Por Nataly Nascimento
No dia 2 de fevereiro, celebra-se o Dia da Orixá e Mãe dos Mares, Iemanjá. Realizada em todo o país, a data possui registros de mais de cem anos de homenagens à Rainha do Mar.
Cultuada na Umbanda e no Candomblé, Iemanjá simboliza proteção, maternidade, fertilidade e acolhimento, além da serenidade da mente. Seu nome pode ser grafado como Iemanjá ou Yemanjá e deriva da expressão “Yeye Omo Ejá” (“Mãe cujos filhos são peixes”) ou ainda de Yemojá, referência ao rio de mesmo nome, onde o culto à orixá encontra suas raízes.
Celebrações pelo Brasil
Na Bahia, as comemorações têm forte presença na capital, Salvador, especialmente no bairro do Rio Vermelho. Em 2 de fevereiro de 1924, a data de sua celebração foi oficialmente consolidada. Desde então, a festa só cresceu, reunindo cada vez mais devotos e admiradores.
Ainda na madrugada, a alvorada marca o início das homenagens, que reúnem turistas e baianos em uma grande celebração de fé, na qual diversas oferendas são lançadas ao mar.
No Rio de Janeiro, a data passa, pela primeira vez, a integrar o calendário oficial da cidade. Também foi reconhecida como Patrimônio Cultural Imaterial. Um reconhecimento que, embora tardio, evidencia a força da celebração e sua relevância cultural e religiosa.
No Arpoador, as comemorações incluem atrações artísticas e religiosas, com acesso gratuito — segundo informações do Visit Rio.
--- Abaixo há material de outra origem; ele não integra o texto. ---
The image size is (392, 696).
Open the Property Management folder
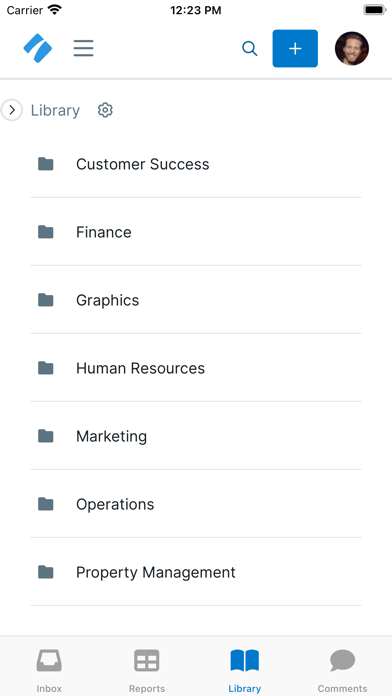tap(196, 572)
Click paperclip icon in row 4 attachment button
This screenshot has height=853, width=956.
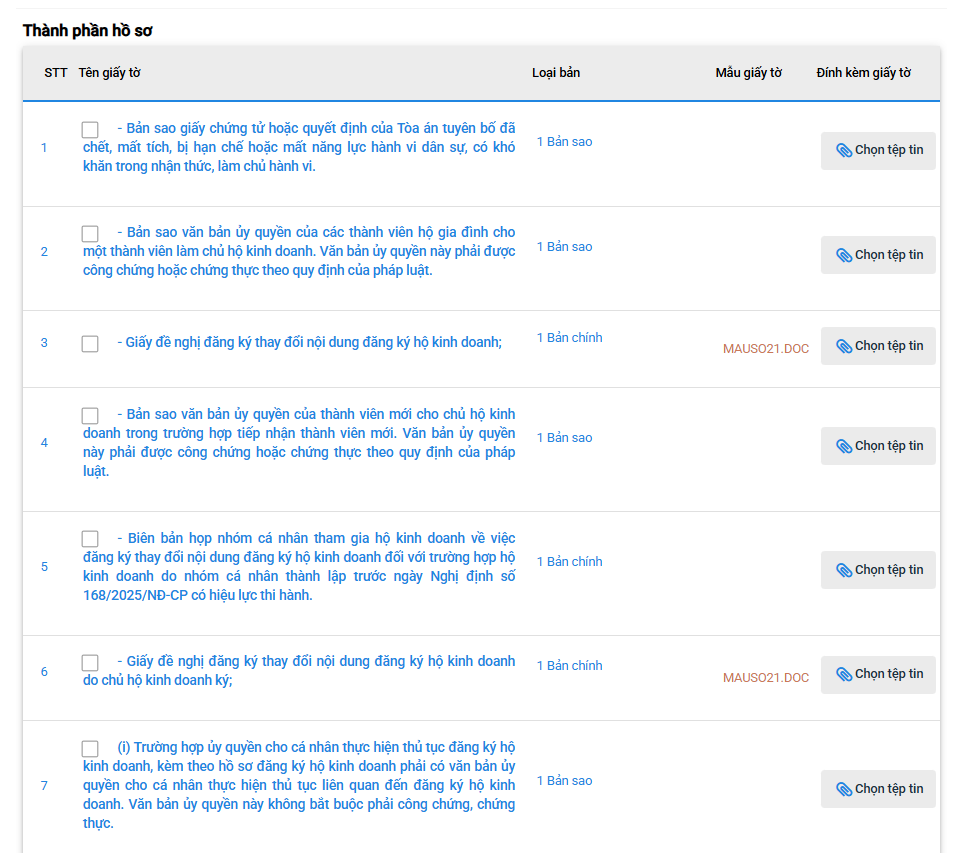tap(844, 446)
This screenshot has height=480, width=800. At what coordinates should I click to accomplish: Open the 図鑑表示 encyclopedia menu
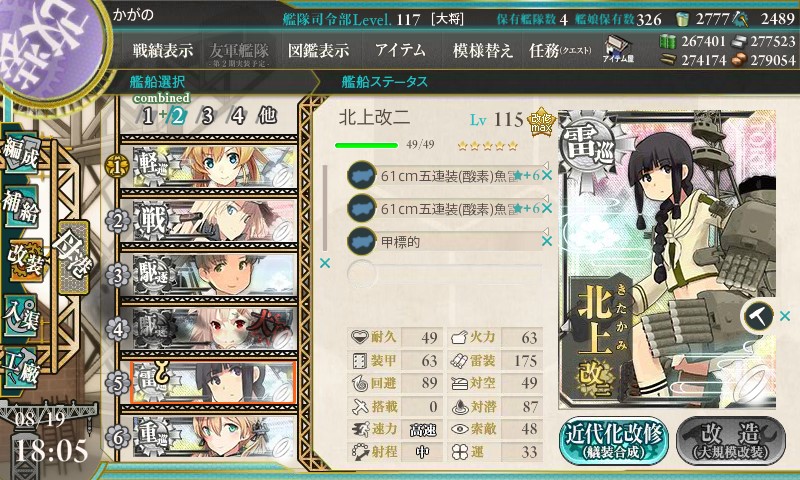coord(318,50)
Entre os destaques está a apresentação do grupo Afoxé Filhos de Gandhi do Rio, referência histórica e símbolo do presente de Iemanjá na cidade.
Toda a celebração expressa não apenas a força da fé, mas também a resistência e a ancestralidade de um povo que, mesmo diante da discriminação, permanece firme.